It’s the time of year where winter illnesses start to become more common, from coughs, colds and flu to a throat infection. When you have a sore throat it can be uncomfortable to eat, drink and talk.
Getting the right treatment is important to help you get back to feeling yourself again, but to do so you need to know what’s causing your sore throat.
The cause of your sore throat isn’t always obvious, but they are usually caused by an infection which can be either viral or bacterial. Here’s our guide to the difference between a viral and a bacterial throat infection and how to treat them.
What’s the difference between a viral and bacterial throat infection?
A viral infection is the most common cause of a sore throat according to the NHS. If your sore throat is caused by a virus, antibiotics are unlikely to help. Instead there are a range of products that are available over the counter at your local LloydsPharmacy, which can help ease your symptoms while your body fights the infection.
There are a variety of infections that are bacterial, including streptococcus A (also known as Strep A). Strep A is a bacterial infection that affects your throat, causing a variety of symptoms as well as pain. This type of infection can be treated with antibiotics.
How can I know which throat infection I have?
One easy way to tell the difference is to ask if your local LloydsPharmacy is offering the Sore Throat Test and Treat Service. During the service our Pharmacist will ask you a series of questions and examine your throat. If necessary, they will take a swab test for the Strep A bacterial infection. If your result is positive for Strep A then your Pharmacist can provide you with antibiotics to treat it if appropriate. If the result is negative then they can advise on the best over the counter treatment for you.

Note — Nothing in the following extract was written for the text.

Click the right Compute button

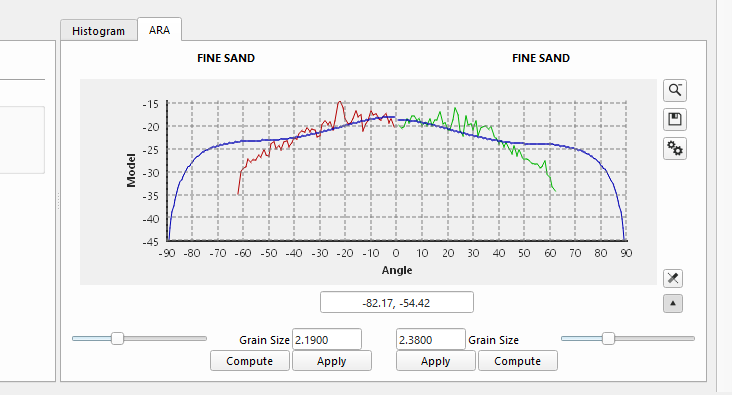(x=518, y=361)
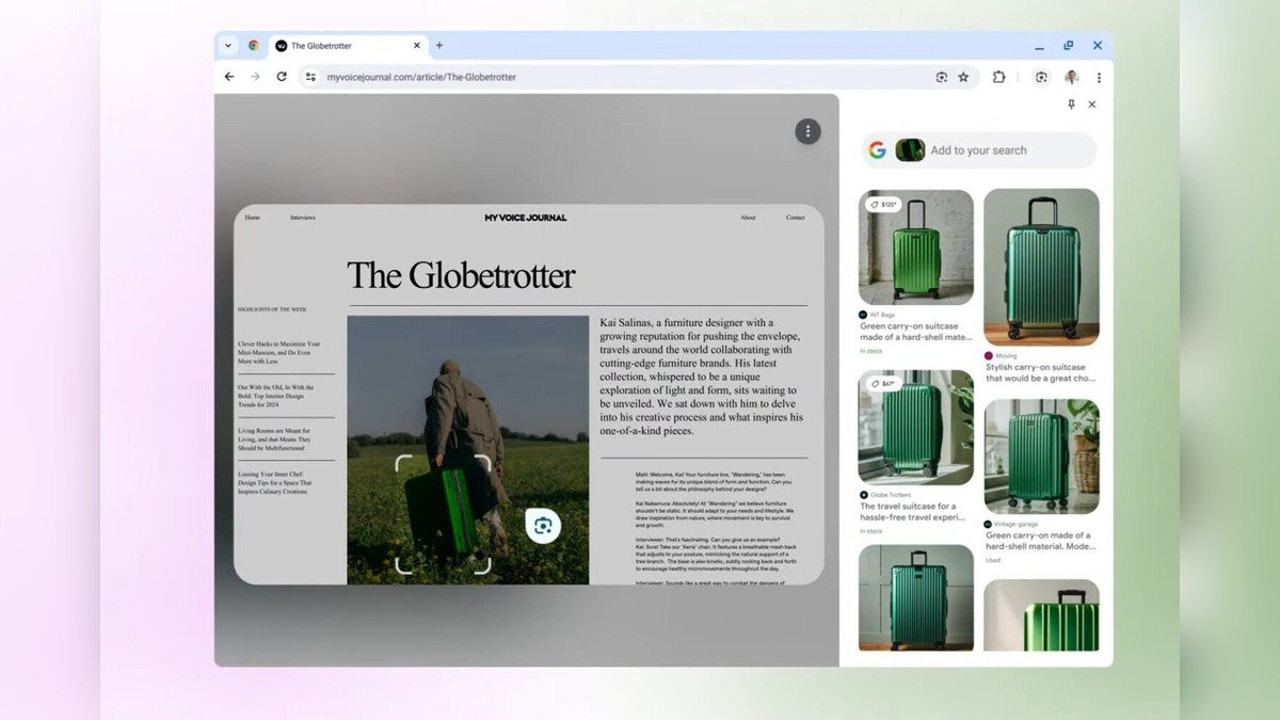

How can I treat my sore throat?
There are many sore throat remedies that can help ease your symptoms. Pain relief such as paracetamol and ibuprofen can help with the pain, and reduce a high temperature if you have one. You could also try lozenges or throat sprays to help numb your throat. You should also make sure to get plenty of rest and keep your fluid intake up. If you’re looking for another treatment, you could try gargling with warm salt water (not suitable for children) and sucking on ice cubes or sweets.